SHARE Smokers must cough up Utah’s Net taxes

Anyone who's bought cigarettes over the Internet thinking they'd avoided paying taxes had better watch out: The Utah State Tax Commission has tracked down smokers who owe the state more than $130,000.

Next week, notices of taxes due will be mailed to 250 Utahns identified by the companies that they've purchased cigarettes from, according to Rod Marrelli, the tax commission's executive director.

"If you're buying over the Internet, we are going to be assessing you," Marrelli said. "You're being reported — now pay up the tax. It's only fair to the other people who are buying them at the grocery store and paying the tax."

The taxes owed to the state amount to 69 1/2 cents per pack of cigarettes, plus a 10 percent "failure to file" penalty that can be waived for first-time offenders. That's not including, of course, the federal taxes on cigarette purchases.

A 56-year-old federal law requires companies that ship cigarettes across state lines to release the names and addresses of their customers to taxing authorities in the purchasers' home states.

That law has been increasingly used by states across the country to collect taxes on Internet sales, Marrelli said. Thanks to legal action taken by other states, Utah started receiving information on such sales in 2003.

Back then, though, just one company sent information on three customers with total sales of $800. In March, two more companies reported selling $2,000 worth of smokes to four customers.

Now, two additional companies have come forward with the names of 250 Utah customers who owe $130,000. Marrelli said the earlier mailings have resulted in some taxpayers settling their bills while one has challenged the assessment.

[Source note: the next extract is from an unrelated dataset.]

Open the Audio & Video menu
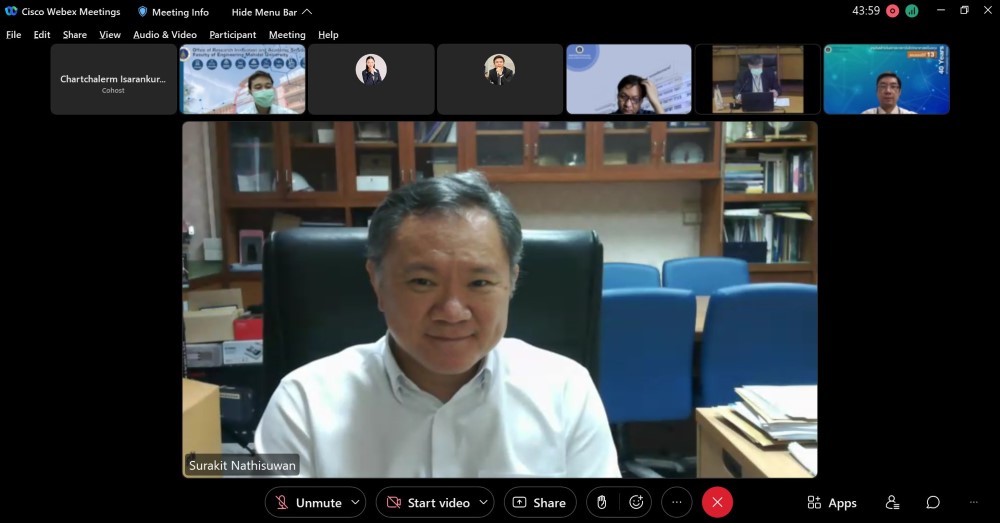This screenshot has height=523, width=1000. (165, 35)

"You can see that it's growing," Marrelli said, adding that the state expects to hear from other companies soon. "We suspect from our contacts throughout the country that this is a major problem."

Utah, where smoking isn't very prevalent, is depending on other states to root out companies that haven't been reporting sales here, he said. "We're relying on the enforcement activities of other states, with larger populations, to carry that weight," Marrelli said.

He said he was surprised at the size of the latest sales — an average of more than 673 packs a person. The amount being spent suggests the purchases may not be for personal use. "It's a lot of money. That's what's amazing," Marrelli said.

Utahns who buy cigarettes online owe the state's share of taxes at the time they make their purchases. They can download the necessary form, a TC-720, from the Tax Commission's Web site at www.tax.utah.gov.